Do any other container projects support user namespaces? I'm curious about what the implementation would look like. Several things change when a user namespace is added to the mix, such as the container not being able to create new device nodes. Would it be possible for unprivileged users to create containers that had network access or is a daemon running as root still necessary?
pflask (which I don't think anyone has heard of) and the latest version of nspawn.
I have heard of pflask. It's been a great resource for learning how containers really work, but I haven't been able to figure out how the user namespace stuff works. A container may have N users, root and a bunch of others, do they all needed to be mapped to users on the host? I just don't know how to manage it. Enlightenment appreciated.
pflask author here (I'm a bit surprised to see it mentioned here really).

To answer your question, no, you don't need to map all the users inside the container to users on the host.
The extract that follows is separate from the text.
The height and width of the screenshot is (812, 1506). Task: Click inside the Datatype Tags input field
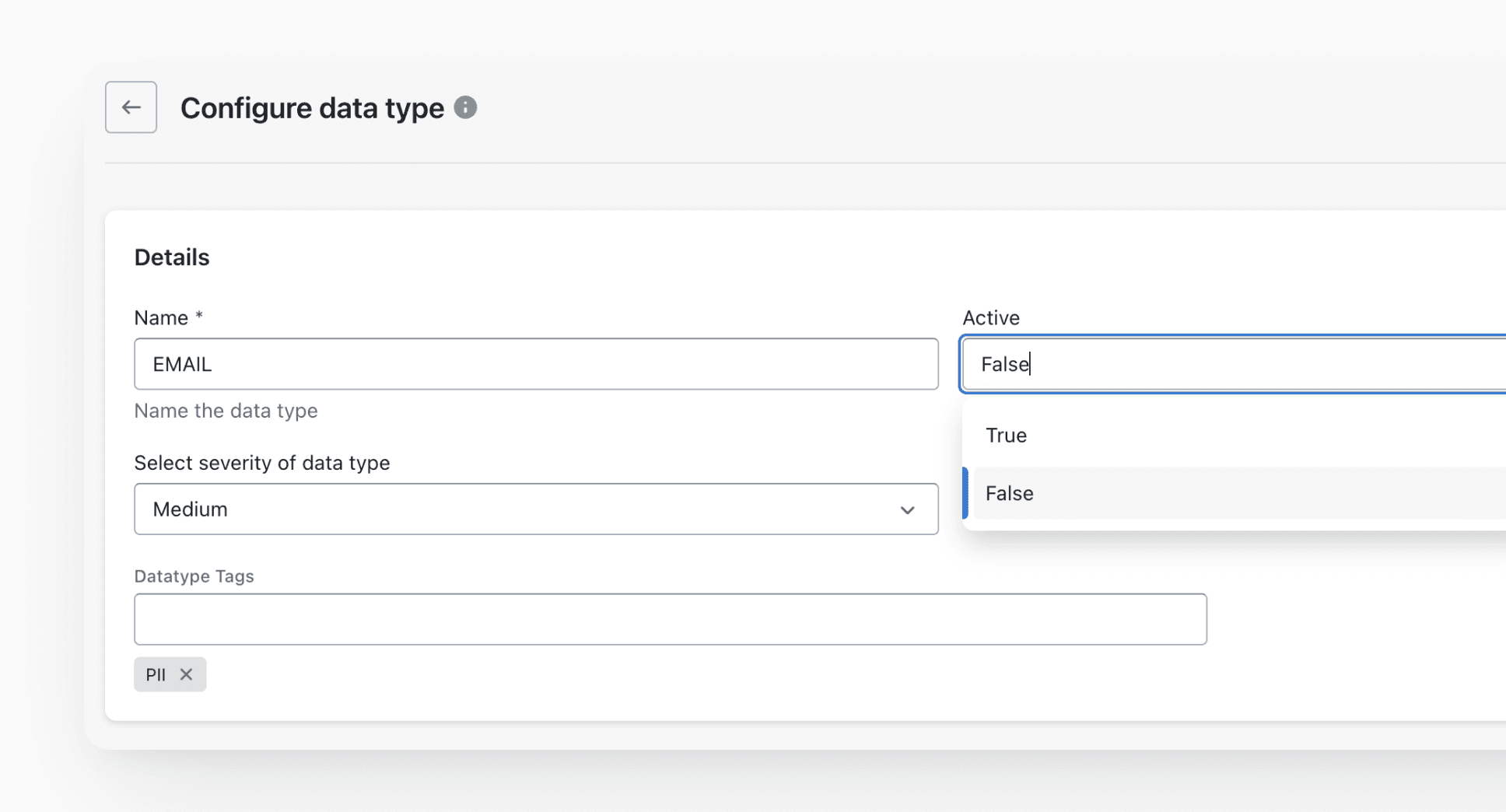coord(669,619)
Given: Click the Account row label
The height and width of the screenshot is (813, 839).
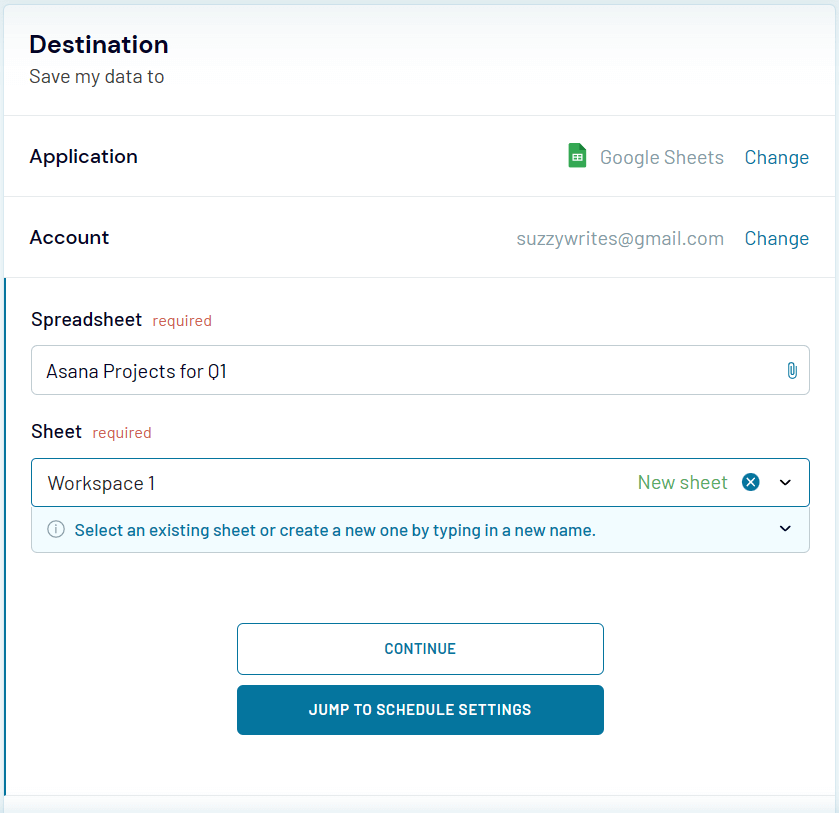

pflask user namespace support is quite limited right now: with the --user option you tell pflask to map the outside user that is running pflask, to the inside user specified by the option. Let's say you run something like:

    $ sudo pflask --user=some_user ...
Since you are running pflask as root (sudo ...), pflask will map the "root" user outside of the container to the "some_user" user inside the container.

The whole point of this feature was the possibility of running pflask as non-root, so you could map a normal user on the host to the root user inside the container and still be able to call mount() (although there are several limitations), so it's only possible to map one user right now, however it shouldn't be difficult to add another option to map additional users (feel free to open a GitHub issue if you need this).

Thanks! I've been writing my own container implementation for the GNU Guix project and your code has been a wonderful reference. Guix allows unprivileged package management, so I was hoping that my container tool could offer unprivileged containers via user namespaces.
There is support in runc https://github.com/opencontainers/runc.git It is still unsupported in docker though
We have implemented user namespace support in runC, which we announced today :) https://runc.io

Integration of user namespaces into the developer-facing tools is ongoing, but there is an design discussion to finish on how to best handling uid mapping without breaking shared volumes.

TLDR: if you want to customize your docker install to support user namespaces today, you should try runC.